On 19/11/2010, at 11:27 AM, Dmytrii Nagirniak wrote:
But as far as I understand Chris needs to ensure that there are no
stale objects in the middle of an action (not user's one but a
system's).
That's not even theoretically possible in a parallel system. All you
can do is code each
transaction semantically (add 1 to X rather than set X to old-X+1) and
then rely on
database serialisation to make it work. In order to reduce deadlocks,
you can use
intent-update locks (which AR's :lock gives you) or just ensure that
multi-record
updates are ordered (i.e. if you update A then B in one transaction,
you never update
B then A in another).
With long-polling or websockets, you could potentially notify the user
that the record
they're seeing has been updated, but you'd have to think that through
from a XP point
of view.
However, I don't think that's what Chris was concerned about. It seems
to me he was
worried that while I'm looking at some data and perhaps changing it,
but haven't yet
submitted my changes, someone else will submit a change that make my
changes
invalid.
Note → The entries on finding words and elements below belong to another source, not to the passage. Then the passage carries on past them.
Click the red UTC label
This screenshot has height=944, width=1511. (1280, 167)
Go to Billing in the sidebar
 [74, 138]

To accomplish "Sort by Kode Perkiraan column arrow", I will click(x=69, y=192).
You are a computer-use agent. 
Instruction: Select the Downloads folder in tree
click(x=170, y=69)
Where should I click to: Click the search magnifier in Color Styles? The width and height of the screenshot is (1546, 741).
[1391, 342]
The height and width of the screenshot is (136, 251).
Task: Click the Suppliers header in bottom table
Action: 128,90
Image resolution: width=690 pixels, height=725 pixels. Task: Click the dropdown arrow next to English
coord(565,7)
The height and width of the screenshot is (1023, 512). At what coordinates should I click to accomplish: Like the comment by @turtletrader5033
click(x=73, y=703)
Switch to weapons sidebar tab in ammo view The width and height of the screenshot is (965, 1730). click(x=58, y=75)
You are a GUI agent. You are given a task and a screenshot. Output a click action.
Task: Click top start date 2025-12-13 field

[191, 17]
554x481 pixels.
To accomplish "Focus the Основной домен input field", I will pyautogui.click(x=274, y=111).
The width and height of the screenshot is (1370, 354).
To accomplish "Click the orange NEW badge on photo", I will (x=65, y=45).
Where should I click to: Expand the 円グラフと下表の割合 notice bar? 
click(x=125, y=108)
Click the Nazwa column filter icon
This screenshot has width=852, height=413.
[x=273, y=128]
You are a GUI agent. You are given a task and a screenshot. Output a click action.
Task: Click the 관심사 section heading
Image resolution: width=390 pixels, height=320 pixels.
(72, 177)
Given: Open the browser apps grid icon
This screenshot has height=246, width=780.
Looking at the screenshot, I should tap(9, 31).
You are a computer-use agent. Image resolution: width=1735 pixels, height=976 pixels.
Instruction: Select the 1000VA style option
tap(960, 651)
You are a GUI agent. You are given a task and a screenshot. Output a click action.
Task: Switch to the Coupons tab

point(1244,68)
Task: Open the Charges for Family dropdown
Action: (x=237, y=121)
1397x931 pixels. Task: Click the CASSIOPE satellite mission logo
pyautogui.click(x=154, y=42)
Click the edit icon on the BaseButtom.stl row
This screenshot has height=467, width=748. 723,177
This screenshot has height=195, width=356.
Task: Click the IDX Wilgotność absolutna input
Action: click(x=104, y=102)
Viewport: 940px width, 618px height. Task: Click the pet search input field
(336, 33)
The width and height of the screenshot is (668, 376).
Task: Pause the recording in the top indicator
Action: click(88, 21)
The correct answer is to detect that using versioning or row-
value checksums,
where the check value is hidden in the form I will submit, and must
match if my changes
are to be accepted.
The nice thing about doing this with checksums (as opposed to
versions) is that if the
record is large, and I'm only looking at a subset of the fields, I can
have a checksum
over just those fields, rather than the whole record. When I submit,
the record is re-fetched
and those fields re-checksummed. As long as *nothing I was looking at*
has changed,
my update is still valid. In most applications. YMMV. You might not
have encountered a
situation where this was even possible... but for example, the Claims
table in an insurance
app might well have a hundred fields, and those will never all be
shown at the same time.
You could break the record into separate records and use row versions
for each, but
then your UI is leaking into your schema.